**THE INPUT:**
....

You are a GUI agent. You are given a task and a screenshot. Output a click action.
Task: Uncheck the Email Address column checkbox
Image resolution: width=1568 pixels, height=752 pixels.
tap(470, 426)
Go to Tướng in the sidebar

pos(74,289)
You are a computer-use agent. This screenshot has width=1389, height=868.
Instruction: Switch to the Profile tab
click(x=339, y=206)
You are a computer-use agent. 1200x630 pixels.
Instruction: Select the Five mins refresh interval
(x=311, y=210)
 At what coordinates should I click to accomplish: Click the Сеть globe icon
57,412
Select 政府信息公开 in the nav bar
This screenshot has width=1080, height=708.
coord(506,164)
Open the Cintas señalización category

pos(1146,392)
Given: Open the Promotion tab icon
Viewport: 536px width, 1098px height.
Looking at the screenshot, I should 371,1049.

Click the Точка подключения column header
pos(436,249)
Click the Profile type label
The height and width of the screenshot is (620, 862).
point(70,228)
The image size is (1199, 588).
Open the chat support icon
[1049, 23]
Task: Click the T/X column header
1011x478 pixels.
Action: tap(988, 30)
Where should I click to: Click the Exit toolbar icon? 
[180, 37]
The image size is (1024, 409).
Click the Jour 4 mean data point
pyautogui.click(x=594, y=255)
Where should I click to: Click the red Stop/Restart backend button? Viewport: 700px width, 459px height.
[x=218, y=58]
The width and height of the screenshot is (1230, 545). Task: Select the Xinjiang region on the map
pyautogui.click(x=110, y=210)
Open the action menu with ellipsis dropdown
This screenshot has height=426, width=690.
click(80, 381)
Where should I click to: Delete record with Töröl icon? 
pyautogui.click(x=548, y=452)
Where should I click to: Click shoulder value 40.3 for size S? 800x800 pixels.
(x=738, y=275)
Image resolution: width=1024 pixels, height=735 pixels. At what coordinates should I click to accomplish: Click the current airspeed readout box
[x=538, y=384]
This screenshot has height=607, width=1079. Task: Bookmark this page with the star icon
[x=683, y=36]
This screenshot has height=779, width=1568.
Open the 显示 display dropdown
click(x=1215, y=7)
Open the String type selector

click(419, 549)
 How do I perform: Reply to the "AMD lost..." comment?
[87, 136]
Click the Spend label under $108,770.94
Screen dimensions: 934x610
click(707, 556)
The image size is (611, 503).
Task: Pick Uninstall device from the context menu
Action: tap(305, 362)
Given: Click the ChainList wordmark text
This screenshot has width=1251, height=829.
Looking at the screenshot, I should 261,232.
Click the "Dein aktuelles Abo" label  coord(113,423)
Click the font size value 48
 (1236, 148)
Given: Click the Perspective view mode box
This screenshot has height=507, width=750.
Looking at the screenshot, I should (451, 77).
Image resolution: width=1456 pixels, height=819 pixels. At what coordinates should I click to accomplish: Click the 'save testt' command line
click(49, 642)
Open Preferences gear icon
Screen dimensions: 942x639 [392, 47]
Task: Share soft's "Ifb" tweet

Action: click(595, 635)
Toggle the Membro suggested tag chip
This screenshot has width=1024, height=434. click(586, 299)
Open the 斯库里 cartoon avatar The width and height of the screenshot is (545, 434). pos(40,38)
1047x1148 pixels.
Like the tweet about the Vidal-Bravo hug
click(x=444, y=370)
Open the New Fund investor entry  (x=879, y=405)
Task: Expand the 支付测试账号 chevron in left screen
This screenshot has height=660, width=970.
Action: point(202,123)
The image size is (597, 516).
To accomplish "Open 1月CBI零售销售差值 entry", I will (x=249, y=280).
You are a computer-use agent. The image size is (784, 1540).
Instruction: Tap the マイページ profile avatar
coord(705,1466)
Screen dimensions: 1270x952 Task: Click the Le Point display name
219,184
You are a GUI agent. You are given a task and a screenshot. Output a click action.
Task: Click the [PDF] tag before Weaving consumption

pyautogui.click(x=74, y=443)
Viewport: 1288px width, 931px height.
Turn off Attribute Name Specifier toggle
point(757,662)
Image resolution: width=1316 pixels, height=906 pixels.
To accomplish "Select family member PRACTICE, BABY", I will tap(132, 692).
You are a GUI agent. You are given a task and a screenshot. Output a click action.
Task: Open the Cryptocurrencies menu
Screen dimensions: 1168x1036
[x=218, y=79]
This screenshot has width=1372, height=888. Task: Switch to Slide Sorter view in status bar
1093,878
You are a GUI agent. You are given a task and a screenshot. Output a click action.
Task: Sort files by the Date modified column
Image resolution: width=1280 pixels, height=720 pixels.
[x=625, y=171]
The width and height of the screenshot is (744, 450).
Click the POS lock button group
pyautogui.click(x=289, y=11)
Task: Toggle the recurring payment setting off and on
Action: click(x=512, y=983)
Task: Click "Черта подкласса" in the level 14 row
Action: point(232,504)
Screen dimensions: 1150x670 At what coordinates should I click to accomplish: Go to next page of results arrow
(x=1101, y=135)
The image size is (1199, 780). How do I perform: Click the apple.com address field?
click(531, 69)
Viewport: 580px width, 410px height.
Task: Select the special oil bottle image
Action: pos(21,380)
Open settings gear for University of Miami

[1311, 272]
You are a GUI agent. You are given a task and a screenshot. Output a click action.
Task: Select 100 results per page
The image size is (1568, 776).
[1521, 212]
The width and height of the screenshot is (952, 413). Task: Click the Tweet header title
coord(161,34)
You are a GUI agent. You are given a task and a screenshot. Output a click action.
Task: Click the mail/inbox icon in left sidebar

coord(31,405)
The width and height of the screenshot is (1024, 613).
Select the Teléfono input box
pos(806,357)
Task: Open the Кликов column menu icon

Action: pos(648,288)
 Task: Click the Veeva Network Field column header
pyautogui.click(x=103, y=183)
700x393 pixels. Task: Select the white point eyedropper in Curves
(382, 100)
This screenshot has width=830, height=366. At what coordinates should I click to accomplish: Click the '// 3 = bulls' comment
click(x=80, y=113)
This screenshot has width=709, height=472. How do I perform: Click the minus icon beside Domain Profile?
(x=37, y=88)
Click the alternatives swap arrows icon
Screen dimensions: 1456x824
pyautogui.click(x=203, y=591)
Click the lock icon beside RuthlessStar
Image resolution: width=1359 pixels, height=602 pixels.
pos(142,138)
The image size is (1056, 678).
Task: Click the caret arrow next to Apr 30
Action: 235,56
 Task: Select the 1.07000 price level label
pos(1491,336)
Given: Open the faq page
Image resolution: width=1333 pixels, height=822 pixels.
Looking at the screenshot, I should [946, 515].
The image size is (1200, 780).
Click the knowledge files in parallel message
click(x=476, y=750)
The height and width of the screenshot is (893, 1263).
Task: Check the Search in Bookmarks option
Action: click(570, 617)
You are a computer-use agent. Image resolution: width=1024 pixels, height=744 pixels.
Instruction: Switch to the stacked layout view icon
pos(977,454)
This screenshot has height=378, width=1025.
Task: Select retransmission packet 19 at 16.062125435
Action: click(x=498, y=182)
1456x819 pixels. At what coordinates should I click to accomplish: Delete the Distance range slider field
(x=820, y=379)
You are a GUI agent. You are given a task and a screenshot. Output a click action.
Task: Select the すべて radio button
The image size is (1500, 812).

....

Rewrite the part of the data that opens with the line containing "You are a computer-use agent. Image" and closes with the line containing "Action: click(x=498, y=182)", swapping "stacked" for "grid" and leaving everything else as it is. Return only those lines.

**RESULT:**
You are a computer-use agent. Image resolution: width=1024 pixels, height=744 pixels.
Instruction: Switch to the grid layout view icon
pos(977,454)
This screenshot has height=378, width=1025.
Task: Select retransmission packet 19 at 16.062125435
Action: click(x=498, y=182)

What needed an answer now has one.